WORKING DATA:
Start of Block
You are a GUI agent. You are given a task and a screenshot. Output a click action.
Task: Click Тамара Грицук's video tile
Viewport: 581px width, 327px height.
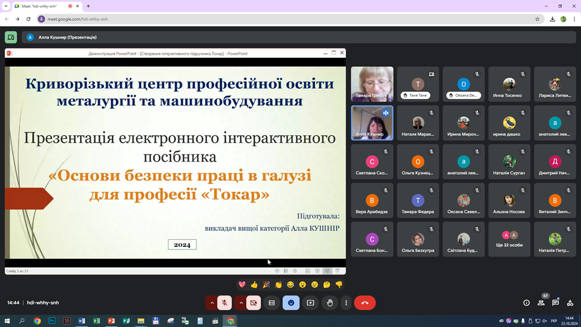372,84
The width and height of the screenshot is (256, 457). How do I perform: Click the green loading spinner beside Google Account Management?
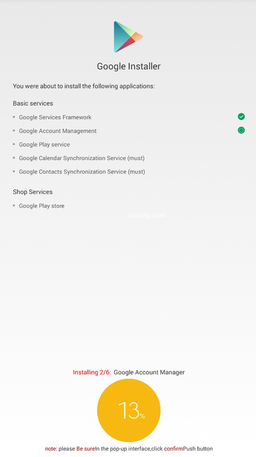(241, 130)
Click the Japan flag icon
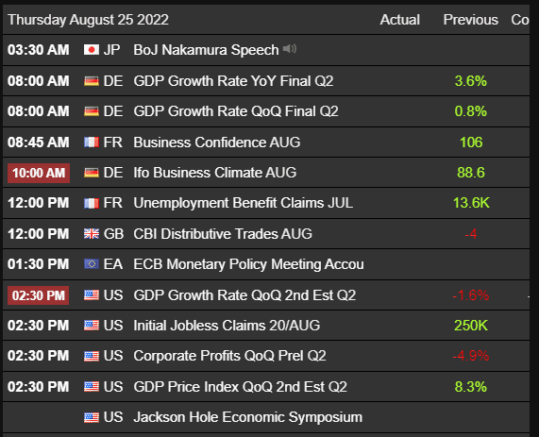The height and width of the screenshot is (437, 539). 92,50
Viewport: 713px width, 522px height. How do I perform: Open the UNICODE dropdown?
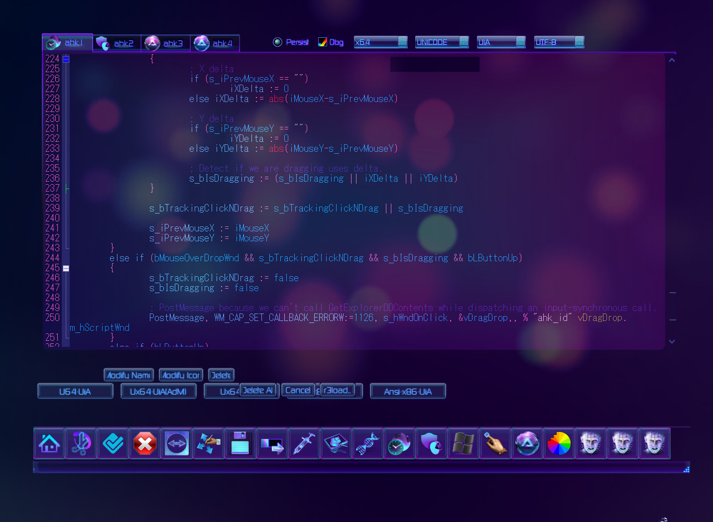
End of Block
Start of Block
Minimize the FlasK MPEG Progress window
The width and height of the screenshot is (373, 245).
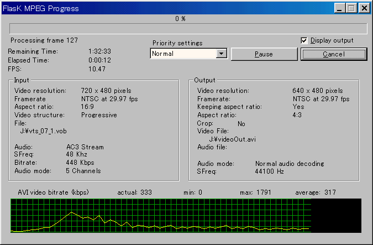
End of Block
Start of Block
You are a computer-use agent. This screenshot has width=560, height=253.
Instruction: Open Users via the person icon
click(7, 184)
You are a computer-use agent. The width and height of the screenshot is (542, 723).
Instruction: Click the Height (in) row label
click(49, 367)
End of Block
EXERCISE GOAL: What are the lines in the records above, word for word, from the one containing "You are a GUI" through the one containing "Viewport: 713px width, 522px", both ends included and pictures left out?

TASK ANSWER:
You are a GUI agent. You are given a task and a screenshot. Output a click action.
Task: Click Тамара Грицук's video tile
Viewport: 581px width, 327px height.
372,84
The width and height of the screenshot is (256, 457). How do I perform: Click the green loading spinner beside Google Account Management?
(241, 130)
Click the Japan flag icon
The height and width of the screenshot is (437, 539). 92,50
Viewport: 713px width, 522px height. How do I perform: Open the UNICODE dropdown?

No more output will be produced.